Using the AWS CLI or AWS SDK operations

You can use the following commands to create a basic secret in Secrets Manager:

Here's an example AWS CLI command that performs the equivalent of the console-based secret creation on the other tab. This command assumes that you've placed your secret, such as this example JSON text structure {"username":"anika","password":"aDM4N3*!8TT"}, in a file named mycreds.json.

$ aws secretsmanager create-secret --name production/MyAwesomeAppSecret --secret-string file://mycreds.json { "SecretARN": "arn:aws:secretsmanager:region:accountid:secret:production/MyAwesomeAppSecret-AbCdEf", "SecretName": "production/MyAwesomeAppSecret", "SecretVersionId": "EXAMPLE1-90ab-cdef-fedc-ba987EXAMPLE" }

Important

You can create a basic secret using whatever format for SecretString that you want. For example, you could use a simple JSON key-value pair. For example, {"username":"someuser", "password":"securepassword"} However, if you later want to enable rotation for this secret then you must use the specific structure expected by the rotation function used with this secret. For the details of what each rotation function requires to work with the secret value, see the Expected SecretString Value entry under the relevant rotation function at AWS Templates You Can Use to Create Lambda Rotation Functions .

The ClientRequestToken parameter isn't required because you're using the AWS CLI, which automatically generates and supplies one for us. You also don't need the KmsKeyId parameter because you're using the default Secrets Manager CMK for the account. If you're using SecretString, you can't use SecretBinary. SecretType is reserved for use by the Secrets Manager console.

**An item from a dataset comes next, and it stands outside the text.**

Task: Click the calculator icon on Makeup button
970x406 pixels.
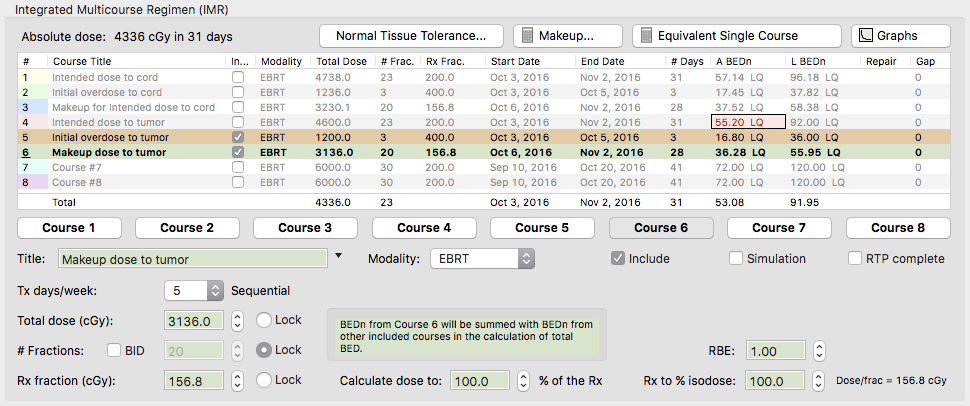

In a working environment, where your customers use an application that uses the secret to access a database, you might still need to grant permissions to the IAM user or role that the application uses to access the secret. You can do this by attaching a resource-based policy directly to the secret, and listing the user or role in the Principal element. Or you can attach a policy to the user or role that identifies that identifies the secret in the Resource element.